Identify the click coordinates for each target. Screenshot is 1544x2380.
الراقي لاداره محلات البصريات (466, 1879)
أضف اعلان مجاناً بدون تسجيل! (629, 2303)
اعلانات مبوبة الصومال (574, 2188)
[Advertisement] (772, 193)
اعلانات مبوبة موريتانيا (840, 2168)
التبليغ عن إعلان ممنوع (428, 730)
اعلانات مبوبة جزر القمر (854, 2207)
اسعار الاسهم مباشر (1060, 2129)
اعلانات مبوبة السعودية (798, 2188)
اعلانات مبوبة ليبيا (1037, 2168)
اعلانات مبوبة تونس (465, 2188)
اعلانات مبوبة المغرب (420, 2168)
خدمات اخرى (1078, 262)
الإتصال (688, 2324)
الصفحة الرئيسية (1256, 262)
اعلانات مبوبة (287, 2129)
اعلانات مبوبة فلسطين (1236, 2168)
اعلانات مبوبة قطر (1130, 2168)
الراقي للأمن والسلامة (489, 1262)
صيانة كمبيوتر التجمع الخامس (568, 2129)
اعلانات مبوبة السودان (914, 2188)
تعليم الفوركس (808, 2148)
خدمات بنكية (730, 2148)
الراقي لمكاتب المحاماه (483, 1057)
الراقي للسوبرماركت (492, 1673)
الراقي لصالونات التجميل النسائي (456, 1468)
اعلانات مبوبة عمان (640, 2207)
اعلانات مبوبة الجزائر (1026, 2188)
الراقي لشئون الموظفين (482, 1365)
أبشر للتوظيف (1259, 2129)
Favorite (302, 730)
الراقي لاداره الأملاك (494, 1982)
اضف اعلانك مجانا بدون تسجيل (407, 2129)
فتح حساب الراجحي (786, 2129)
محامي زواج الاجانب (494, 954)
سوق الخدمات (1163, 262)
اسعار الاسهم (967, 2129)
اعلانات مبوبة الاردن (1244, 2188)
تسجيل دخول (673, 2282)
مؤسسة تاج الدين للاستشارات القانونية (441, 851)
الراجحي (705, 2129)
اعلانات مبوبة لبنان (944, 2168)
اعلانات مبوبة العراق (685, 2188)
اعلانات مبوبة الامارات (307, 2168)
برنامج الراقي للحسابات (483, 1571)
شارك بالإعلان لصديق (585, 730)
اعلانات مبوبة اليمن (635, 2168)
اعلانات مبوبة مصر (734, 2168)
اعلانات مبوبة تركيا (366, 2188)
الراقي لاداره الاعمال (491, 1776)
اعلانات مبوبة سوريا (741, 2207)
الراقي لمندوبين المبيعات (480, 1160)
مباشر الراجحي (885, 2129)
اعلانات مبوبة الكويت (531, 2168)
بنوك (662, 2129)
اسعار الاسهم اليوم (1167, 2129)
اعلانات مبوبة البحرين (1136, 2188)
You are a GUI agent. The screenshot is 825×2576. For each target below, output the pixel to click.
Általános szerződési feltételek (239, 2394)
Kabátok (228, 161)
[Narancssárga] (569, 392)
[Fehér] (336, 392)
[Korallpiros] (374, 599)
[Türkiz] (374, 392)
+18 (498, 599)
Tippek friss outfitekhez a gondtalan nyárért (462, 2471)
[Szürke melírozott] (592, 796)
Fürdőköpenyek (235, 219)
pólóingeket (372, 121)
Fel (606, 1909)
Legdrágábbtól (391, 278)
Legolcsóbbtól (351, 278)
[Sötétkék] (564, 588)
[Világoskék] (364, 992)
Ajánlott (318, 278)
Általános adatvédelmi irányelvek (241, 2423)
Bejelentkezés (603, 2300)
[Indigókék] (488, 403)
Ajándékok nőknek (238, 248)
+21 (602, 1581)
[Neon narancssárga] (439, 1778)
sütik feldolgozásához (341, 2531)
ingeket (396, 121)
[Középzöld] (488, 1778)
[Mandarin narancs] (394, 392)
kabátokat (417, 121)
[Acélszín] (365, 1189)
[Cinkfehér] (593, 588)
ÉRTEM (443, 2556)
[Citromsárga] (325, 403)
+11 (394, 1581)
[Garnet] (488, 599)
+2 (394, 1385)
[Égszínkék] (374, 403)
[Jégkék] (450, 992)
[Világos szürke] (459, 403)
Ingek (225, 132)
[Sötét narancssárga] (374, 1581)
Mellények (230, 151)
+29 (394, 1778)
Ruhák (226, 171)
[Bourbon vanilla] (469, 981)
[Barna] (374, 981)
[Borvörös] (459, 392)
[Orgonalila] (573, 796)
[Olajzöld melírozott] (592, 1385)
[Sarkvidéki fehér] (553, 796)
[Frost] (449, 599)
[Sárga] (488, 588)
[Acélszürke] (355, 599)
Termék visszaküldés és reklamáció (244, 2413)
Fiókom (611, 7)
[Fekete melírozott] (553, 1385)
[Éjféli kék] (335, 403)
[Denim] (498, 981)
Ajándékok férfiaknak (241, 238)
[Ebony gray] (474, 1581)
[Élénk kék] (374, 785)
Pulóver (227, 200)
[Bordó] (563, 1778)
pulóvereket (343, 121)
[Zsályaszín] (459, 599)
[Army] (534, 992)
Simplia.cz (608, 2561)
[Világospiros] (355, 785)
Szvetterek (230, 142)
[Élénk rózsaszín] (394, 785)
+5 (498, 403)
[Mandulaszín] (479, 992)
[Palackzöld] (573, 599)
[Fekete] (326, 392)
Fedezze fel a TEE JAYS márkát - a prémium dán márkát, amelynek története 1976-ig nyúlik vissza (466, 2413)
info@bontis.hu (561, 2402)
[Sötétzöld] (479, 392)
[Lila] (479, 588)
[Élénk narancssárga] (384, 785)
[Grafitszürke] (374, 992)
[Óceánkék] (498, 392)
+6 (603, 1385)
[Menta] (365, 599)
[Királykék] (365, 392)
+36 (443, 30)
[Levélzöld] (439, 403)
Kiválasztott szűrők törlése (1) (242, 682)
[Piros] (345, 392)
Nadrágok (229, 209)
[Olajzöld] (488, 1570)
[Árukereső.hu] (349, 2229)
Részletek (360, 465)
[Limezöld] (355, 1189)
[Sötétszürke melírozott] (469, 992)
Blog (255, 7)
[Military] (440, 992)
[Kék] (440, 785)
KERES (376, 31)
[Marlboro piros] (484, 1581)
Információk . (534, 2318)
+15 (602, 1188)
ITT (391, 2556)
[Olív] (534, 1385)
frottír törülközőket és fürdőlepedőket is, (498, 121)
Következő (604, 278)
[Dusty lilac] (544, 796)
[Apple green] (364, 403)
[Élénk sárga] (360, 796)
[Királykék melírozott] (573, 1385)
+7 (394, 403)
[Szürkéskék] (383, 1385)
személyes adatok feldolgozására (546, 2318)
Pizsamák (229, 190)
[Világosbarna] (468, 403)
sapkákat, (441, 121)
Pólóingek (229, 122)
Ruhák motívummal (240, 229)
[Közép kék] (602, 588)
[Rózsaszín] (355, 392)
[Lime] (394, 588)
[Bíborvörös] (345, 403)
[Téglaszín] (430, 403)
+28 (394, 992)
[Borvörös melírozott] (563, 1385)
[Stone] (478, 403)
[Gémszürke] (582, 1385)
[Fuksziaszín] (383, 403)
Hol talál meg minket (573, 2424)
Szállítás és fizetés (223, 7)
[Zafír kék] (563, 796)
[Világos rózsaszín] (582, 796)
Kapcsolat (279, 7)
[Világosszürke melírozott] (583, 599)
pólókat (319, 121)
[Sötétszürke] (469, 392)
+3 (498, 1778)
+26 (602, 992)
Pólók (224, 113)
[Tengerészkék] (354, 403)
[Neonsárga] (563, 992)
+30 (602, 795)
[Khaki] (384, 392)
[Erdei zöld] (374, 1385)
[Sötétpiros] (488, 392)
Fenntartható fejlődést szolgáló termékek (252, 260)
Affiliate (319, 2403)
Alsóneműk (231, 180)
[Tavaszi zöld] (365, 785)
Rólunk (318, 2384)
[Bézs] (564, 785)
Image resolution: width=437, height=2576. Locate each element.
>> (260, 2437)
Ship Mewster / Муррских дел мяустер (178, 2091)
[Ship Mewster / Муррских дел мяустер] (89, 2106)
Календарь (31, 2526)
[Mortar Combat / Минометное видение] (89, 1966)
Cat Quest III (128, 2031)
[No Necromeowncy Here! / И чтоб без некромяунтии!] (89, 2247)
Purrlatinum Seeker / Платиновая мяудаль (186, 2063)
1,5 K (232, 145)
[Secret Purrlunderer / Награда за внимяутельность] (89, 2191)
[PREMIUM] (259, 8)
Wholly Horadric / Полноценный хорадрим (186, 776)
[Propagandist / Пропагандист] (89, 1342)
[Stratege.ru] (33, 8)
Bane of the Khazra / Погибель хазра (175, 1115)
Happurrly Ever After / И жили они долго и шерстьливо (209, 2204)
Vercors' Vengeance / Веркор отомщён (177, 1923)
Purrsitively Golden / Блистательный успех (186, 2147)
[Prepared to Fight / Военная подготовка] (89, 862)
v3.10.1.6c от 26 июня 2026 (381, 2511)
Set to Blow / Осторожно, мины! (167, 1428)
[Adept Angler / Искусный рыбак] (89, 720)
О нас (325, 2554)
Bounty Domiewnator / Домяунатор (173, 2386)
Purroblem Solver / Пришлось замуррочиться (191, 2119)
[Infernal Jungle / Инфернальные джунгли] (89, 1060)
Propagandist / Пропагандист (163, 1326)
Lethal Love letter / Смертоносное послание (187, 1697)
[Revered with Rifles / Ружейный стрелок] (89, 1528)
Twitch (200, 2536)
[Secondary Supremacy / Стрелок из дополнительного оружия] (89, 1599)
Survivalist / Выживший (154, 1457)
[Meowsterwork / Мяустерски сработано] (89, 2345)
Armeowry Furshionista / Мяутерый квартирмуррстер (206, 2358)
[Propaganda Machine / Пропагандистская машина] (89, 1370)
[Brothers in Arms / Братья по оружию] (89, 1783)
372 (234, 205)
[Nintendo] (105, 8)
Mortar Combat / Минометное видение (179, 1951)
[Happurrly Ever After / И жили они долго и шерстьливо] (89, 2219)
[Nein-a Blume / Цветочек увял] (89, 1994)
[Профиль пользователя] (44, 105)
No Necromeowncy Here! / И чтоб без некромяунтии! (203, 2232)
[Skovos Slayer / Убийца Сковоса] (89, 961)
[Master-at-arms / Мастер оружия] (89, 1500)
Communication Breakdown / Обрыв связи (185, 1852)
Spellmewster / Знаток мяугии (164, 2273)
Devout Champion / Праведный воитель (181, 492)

What is required: The output should be exactly the lines above from the line containing "اعلانات مبوبة البحرين (1136, 2188)" to the line containing "Ingek (225, 132)", inclusive, with no other lines.

Result of this task:
اعلانات مبوبة البحرين (1136, 2188)
You are a GUI agent. The screenshot is 825×2576. For each target below, output the pixel to click.
Általános szerződési feltételek (239, 2394)
Kabátok (228, 161)
[Narancssárga] (569, 392)
[Fehér] (336, 392)
[Korallpiros] (374, 599)
[Türkiz] (374, 392)
+18 (498, 599)
Tippek friss outfitekhez a gondtalan nyárért (462, 2471)
[Szürke melírozott] (592, 796)
Fürdőköpenyek (235, 219)
pólóingeket (372, 121)
Fel (606, 1909)
Legdrágábbtól (391, 278)
Legolcsóbbtól (351, 278)
[Sötétkék] (564, 588)
[Világoskék] (364, 992)
Ajánlott (318, 278)
Általános adatvédelmi irányelvek (241, 2423)
Bejelentkezés (603, 2300)
[Indigókék] (488, 403)
Ajándékok nőknek (238, 248)
+21 (602, 1581)
[Neon narancssárga] (439, 1778)
sütik feldolgozásához (341, 2531)
ingeket (396, 121)
[Középzöld] (488, 1778)
[Mandarin narancs] (394, 392)
kabátokat (417, 121)
[Acélszín] (365, 1189)
[Cinkfehér] (593, 588)
ÉRTEM (443, 2556)
[Citromsárga] (325, 403)
+11 (394, 1581)
[Garnet] (488, 599)
+2 (394, 1385)
[Égszínkék] (374, 403)
[Jégkék] (450, 992)
[Világos szürke] (459, 403)
Ingek (225, 132)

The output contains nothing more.